Authors Duncan Ojwang
Affiliations: Lecturer of international law and international human rights law; member of the Illinois Supreme Court Bar; BA Indiana University, JD University of Southern Illinois, LLM Indiana University, SJD University of Arizona
Source: Africa Nazarene University Law Journal, 2016, Issue 1, p. 50 – 74
A discussion on the International Criminal Court (ICC), established in 2002, on its legitimacy, impunity, selectivity, fairness and accountability cannot be attributed to one reason. This article reviews the Africa Union’s and the ICC’s antagonistic relation, in lieu to the trial of Kenyan leaders.
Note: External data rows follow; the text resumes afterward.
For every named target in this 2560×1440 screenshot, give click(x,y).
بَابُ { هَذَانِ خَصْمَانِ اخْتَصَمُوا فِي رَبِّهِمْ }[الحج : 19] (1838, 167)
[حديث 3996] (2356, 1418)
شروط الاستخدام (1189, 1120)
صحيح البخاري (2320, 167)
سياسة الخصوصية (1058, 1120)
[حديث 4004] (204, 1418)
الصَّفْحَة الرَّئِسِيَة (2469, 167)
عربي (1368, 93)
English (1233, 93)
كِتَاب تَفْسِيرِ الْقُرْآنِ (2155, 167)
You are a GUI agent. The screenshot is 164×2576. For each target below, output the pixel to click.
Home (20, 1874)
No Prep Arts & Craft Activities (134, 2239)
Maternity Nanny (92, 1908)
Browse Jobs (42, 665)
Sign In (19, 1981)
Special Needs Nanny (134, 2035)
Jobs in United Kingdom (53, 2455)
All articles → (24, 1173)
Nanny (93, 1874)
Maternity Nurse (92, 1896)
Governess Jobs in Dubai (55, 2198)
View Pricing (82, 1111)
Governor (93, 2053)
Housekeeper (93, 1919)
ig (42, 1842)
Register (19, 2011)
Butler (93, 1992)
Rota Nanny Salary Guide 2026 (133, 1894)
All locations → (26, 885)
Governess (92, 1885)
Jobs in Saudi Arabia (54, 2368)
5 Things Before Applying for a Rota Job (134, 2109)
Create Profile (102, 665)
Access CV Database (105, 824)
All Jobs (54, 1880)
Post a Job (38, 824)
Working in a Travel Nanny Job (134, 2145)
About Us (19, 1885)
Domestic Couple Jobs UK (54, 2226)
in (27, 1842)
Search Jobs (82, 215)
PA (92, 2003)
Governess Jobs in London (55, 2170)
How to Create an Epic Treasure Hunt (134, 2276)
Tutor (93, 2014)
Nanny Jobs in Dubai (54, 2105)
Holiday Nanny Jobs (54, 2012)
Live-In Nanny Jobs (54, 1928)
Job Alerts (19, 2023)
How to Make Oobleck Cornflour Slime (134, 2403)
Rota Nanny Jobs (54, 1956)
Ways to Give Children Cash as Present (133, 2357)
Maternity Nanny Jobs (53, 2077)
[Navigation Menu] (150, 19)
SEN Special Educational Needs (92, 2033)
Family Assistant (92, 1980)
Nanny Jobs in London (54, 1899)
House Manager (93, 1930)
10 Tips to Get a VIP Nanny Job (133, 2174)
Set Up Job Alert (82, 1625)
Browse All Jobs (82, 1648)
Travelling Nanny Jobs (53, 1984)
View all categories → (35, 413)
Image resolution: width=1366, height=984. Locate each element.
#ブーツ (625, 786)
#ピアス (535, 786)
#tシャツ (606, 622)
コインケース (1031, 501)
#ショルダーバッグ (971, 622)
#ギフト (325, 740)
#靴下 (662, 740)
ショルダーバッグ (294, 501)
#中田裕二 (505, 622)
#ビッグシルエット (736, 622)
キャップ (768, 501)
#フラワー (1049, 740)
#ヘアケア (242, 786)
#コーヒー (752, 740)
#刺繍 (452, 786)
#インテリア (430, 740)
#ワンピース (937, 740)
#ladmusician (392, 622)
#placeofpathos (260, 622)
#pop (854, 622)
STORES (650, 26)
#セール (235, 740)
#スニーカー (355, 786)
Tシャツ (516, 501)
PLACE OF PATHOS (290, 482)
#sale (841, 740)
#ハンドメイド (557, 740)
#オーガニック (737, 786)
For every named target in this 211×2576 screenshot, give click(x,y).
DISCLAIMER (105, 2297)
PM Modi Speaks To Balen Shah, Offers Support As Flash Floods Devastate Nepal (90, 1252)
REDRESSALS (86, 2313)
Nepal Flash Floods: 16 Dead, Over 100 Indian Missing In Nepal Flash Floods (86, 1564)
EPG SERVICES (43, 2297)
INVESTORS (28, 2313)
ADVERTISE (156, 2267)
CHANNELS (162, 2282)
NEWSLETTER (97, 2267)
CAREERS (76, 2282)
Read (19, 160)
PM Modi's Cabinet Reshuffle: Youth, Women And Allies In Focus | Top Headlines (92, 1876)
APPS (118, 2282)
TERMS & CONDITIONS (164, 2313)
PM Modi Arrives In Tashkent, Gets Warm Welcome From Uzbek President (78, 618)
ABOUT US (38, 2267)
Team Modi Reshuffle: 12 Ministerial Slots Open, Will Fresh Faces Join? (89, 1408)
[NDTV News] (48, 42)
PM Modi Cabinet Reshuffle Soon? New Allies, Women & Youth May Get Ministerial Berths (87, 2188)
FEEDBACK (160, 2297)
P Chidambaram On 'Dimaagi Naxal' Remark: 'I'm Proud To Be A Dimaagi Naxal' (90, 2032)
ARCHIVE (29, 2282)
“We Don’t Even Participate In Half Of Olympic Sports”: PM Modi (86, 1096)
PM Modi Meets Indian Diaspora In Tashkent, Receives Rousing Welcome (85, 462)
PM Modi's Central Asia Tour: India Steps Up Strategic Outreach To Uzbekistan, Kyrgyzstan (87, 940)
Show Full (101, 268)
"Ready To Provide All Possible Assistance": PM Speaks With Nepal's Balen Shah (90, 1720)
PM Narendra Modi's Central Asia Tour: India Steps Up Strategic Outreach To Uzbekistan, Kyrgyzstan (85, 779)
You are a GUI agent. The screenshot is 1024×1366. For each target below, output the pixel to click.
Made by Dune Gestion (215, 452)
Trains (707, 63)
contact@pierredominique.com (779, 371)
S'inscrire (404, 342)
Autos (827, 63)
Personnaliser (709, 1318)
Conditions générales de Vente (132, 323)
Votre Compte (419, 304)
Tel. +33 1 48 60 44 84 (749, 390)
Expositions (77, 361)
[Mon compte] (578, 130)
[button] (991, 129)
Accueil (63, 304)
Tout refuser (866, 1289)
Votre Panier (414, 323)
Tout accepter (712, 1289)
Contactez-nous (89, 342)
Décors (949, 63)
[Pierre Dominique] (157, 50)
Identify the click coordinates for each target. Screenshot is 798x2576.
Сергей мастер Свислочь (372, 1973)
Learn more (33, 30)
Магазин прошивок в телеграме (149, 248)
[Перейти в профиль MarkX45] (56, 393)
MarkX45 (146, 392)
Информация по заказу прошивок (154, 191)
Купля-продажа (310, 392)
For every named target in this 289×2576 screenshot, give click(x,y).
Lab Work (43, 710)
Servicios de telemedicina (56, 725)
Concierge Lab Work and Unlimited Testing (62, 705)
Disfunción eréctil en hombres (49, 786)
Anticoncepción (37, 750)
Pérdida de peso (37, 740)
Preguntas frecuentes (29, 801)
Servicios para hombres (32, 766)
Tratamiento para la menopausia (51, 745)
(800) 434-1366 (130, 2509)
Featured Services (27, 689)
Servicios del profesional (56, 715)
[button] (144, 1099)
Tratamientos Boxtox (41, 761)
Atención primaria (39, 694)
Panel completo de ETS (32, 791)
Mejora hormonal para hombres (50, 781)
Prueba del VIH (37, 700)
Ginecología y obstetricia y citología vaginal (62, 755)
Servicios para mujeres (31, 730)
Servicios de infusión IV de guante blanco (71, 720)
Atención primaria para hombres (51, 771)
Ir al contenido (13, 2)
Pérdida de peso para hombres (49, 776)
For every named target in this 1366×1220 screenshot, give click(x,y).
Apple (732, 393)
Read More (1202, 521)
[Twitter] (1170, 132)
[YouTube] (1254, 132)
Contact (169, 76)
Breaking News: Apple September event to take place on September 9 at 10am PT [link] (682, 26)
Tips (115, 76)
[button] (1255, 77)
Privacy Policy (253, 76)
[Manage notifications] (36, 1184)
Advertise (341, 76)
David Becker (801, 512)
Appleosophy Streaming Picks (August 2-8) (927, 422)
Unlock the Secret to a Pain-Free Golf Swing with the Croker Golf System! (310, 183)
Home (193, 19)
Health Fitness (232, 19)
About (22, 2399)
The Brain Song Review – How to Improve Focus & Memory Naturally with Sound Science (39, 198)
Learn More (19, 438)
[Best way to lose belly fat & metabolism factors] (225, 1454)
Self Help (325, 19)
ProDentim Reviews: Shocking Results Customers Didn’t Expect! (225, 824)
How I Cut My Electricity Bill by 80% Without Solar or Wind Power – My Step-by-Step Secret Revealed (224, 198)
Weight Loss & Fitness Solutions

Notwithstanding that a number of African countries in an effort of good faith founded the ICC and important positions at the ICC are held by Africans, numerous challenges have arisen. In order to understand these challenges, this article looks at the historical creation of the doctrine of ending impunity in the world, and also the goal and purpose of the ICC as the first permanent international criminal court, according to the preamble of the Rome Treaty. This article reviews whether the current argument on the selectivity of the ICC can be attributed to the long-established foundation that prejudices non-European cultures. The article expands the work done by scholars like James Anaya and Robert Williams, Junior in exploring the historical language of discrimination and the racism of the word ‘impunity’ as a cause of injustice in the ICC operation. The legal history and foundation of the doctrine of impunity and ending impunity functions to selectively focus the attention of the international community on human rights abuse in Africa, turn a blind eye to other perpetrators, and portray a stereotype that exaggerates other cultures and nations as full of impunity and savages. It sometimes works to validate the hegemony and power exercised by the western countries over human rights violation in Africa. Therefore, the word ‘impunity’ is crucial rhetoric of the ICC and is a discourse that is effective in justifying selective activities of the ICC. This article seeks to discuss the reason for the diversity of perception on the word ‘impunity’ and why the ICC might be engaged in selective justice.